Stored records:

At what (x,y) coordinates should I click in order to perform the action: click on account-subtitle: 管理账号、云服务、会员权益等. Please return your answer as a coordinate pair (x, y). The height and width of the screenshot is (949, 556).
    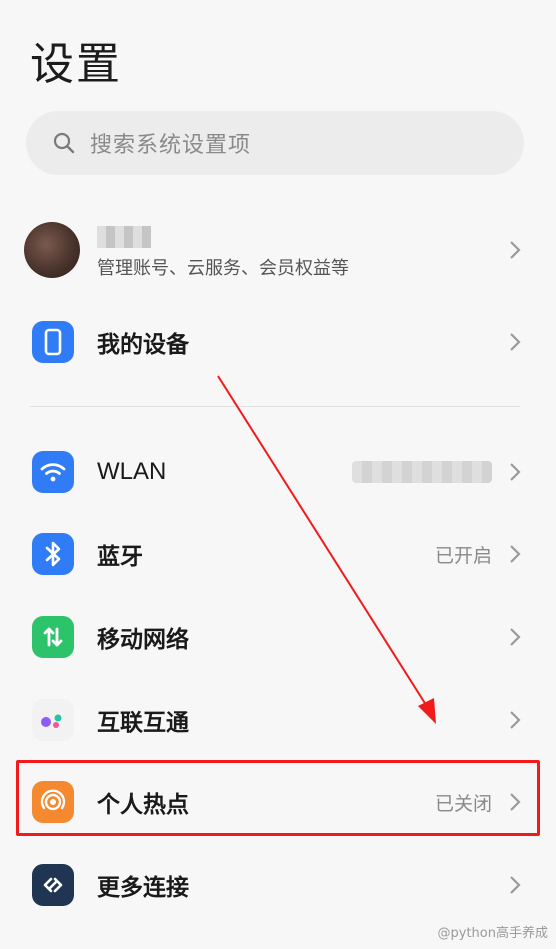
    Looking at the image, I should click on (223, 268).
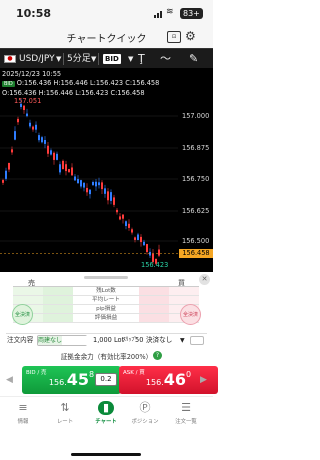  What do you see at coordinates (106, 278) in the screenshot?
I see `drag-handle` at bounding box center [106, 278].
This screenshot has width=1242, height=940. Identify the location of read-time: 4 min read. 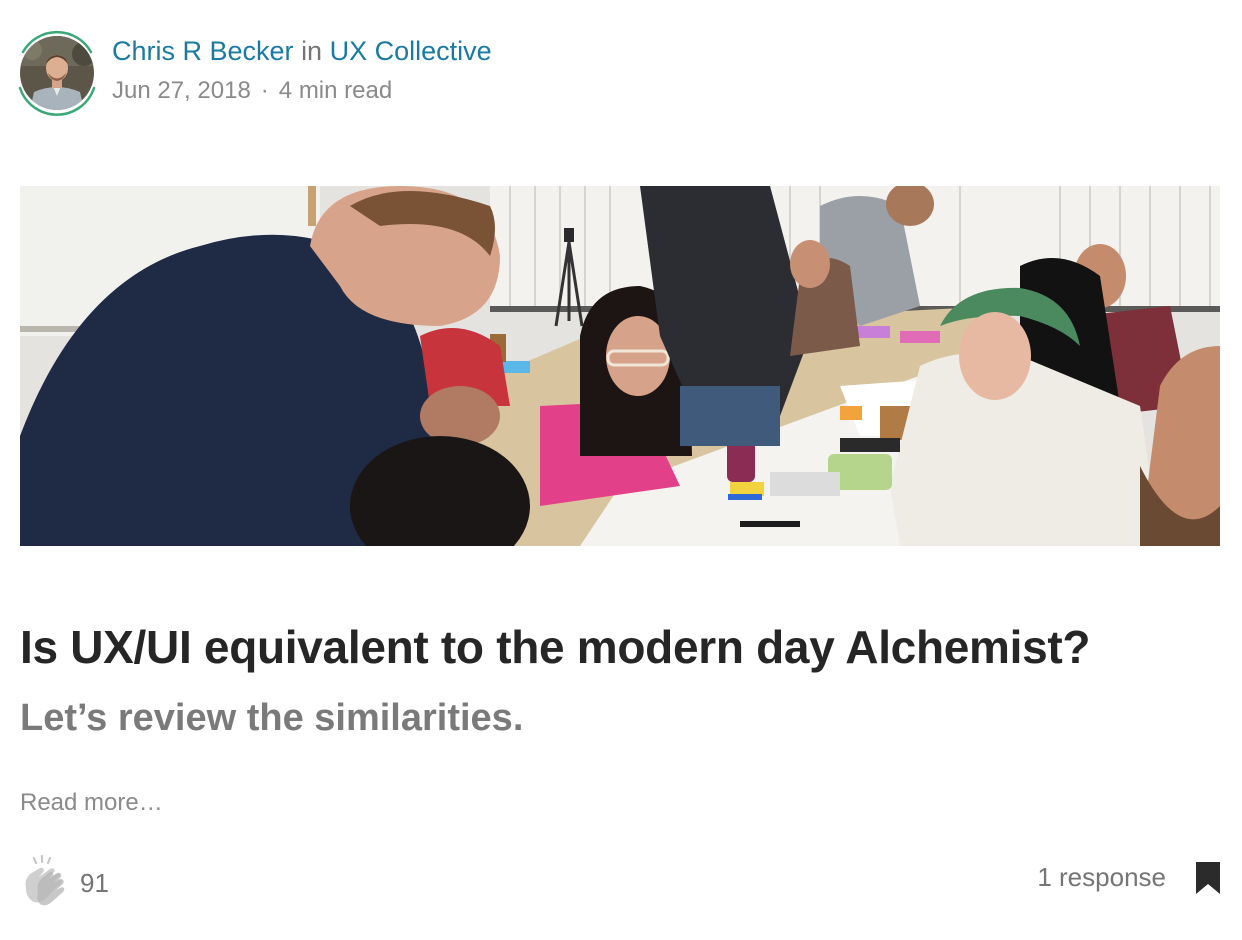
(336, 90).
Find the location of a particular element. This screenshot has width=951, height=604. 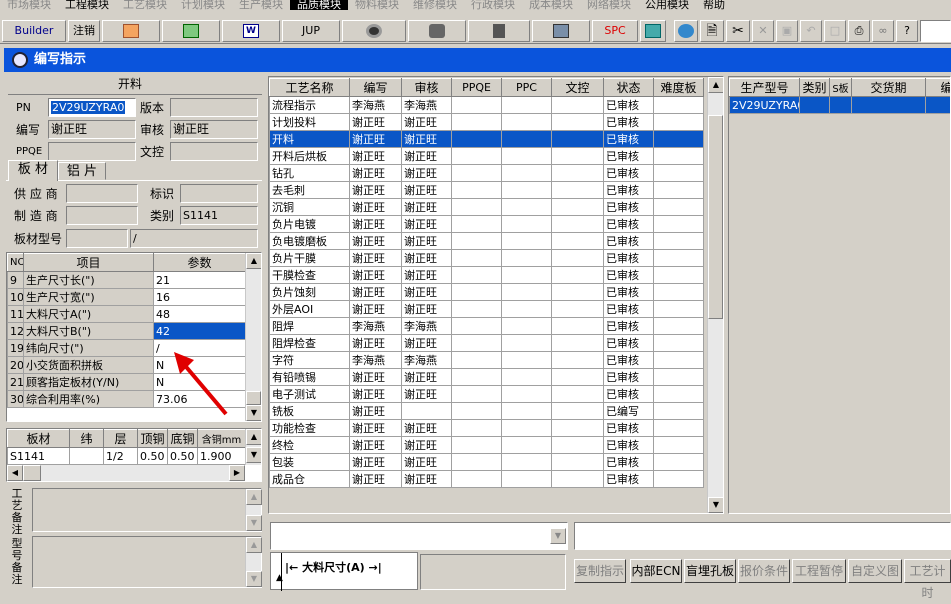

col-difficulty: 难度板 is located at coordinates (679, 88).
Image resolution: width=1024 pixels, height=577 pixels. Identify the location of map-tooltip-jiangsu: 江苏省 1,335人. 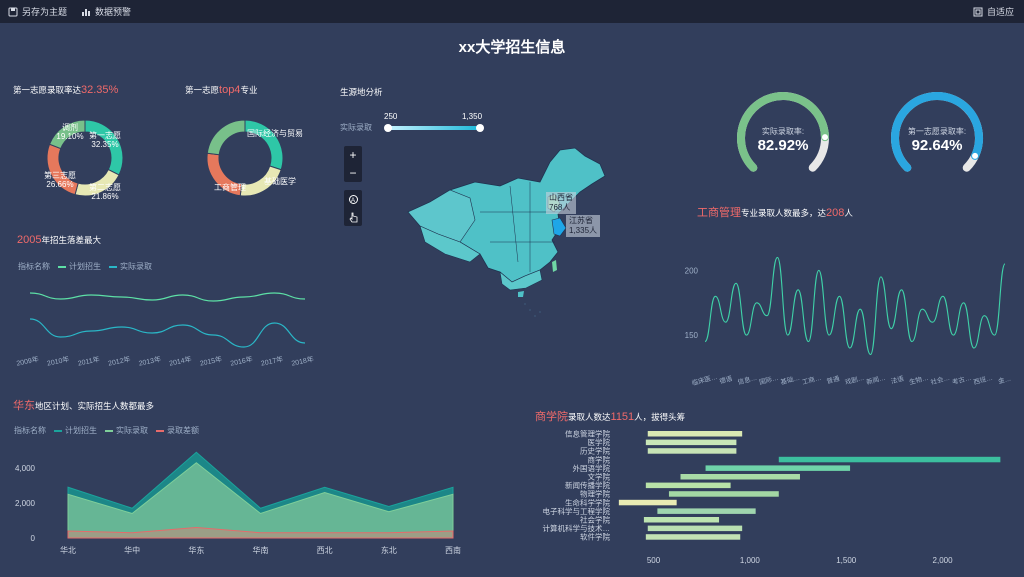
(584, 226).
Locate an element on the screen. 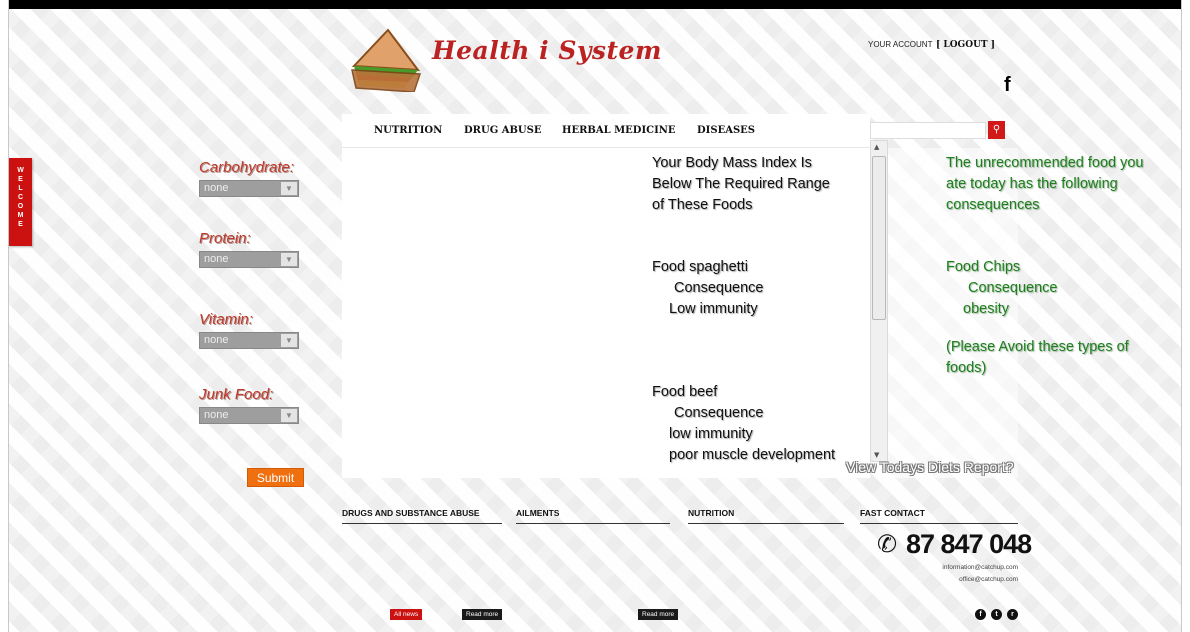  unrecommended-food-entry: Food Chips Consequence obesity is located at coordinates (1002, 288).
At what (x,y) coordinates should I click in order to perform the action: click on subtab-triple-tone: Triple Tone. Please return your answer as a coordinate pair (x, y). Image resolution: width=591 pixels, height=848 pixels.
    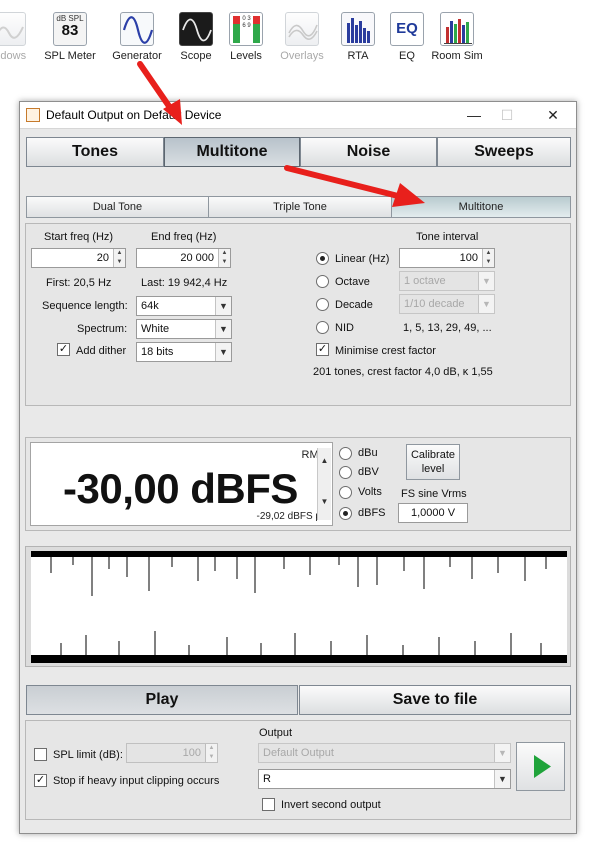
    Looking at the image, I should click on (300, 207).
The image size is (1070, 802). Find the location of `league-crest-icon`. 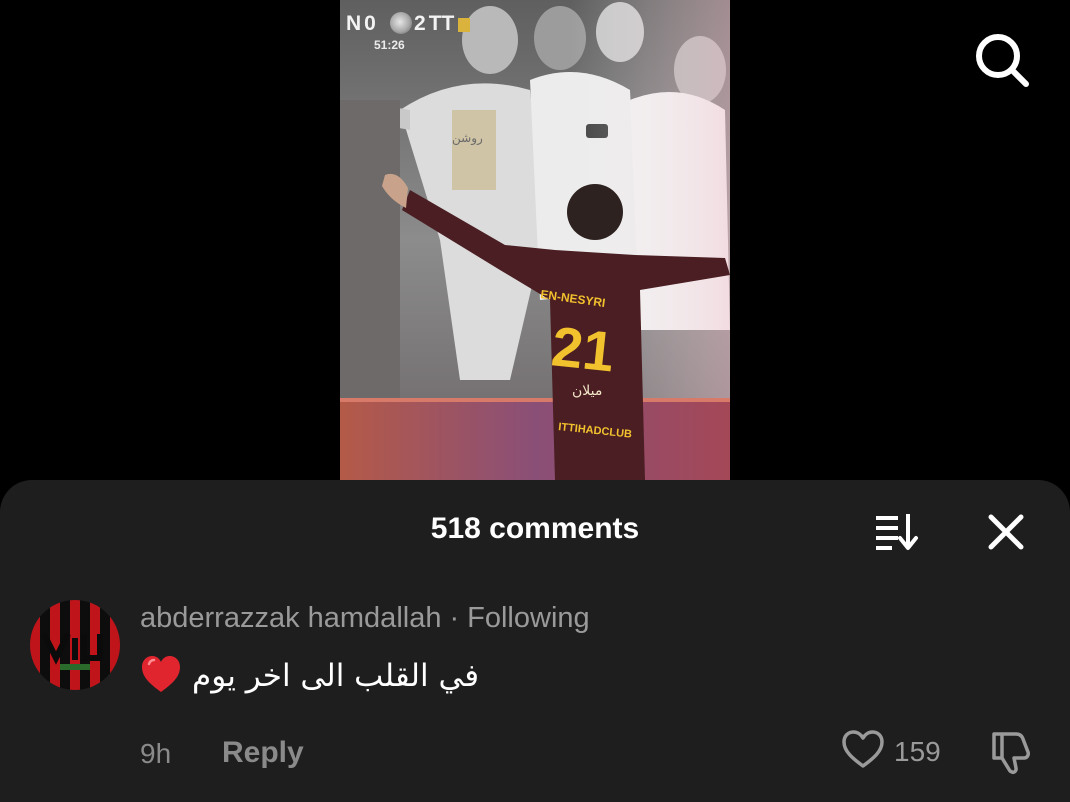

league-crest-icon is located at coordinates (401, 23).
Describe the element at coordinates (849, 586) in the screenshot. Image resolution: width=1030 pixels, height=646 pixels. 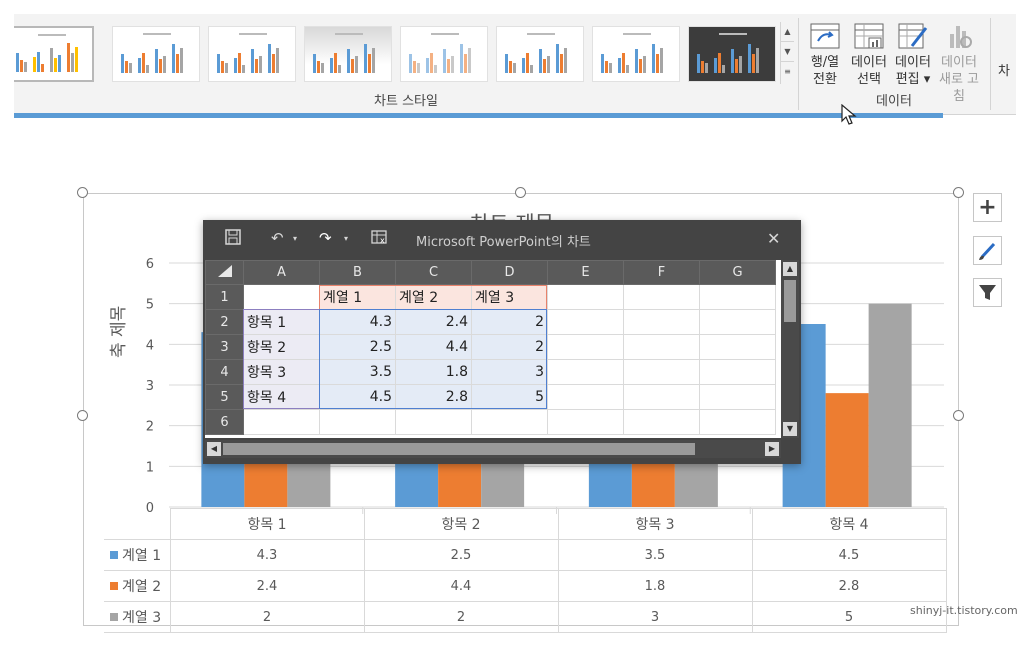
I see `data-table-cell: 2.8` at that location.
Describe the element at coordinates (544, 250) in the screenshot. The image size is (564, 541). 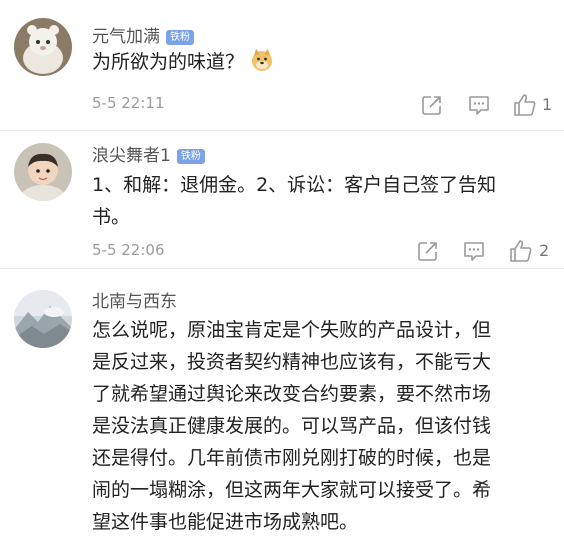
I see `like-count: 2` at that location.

> [Task description]
Can you reproduce the lines above, the stretch from the start of the records through the line containing "Looking at the image, I should click on (223, 268).", leaving the pictures out of your answer?

> [Solution to the exercise]
At what (x,y) coordinates should I click in order to perform the action: click on account-subtitle: 管理账号、云服务、会员权益等. Please return your answer as a coordinate pair (x, y). The height and width of the screenshot is (949, 556).
    Looking at the image, I should click on (223, 268).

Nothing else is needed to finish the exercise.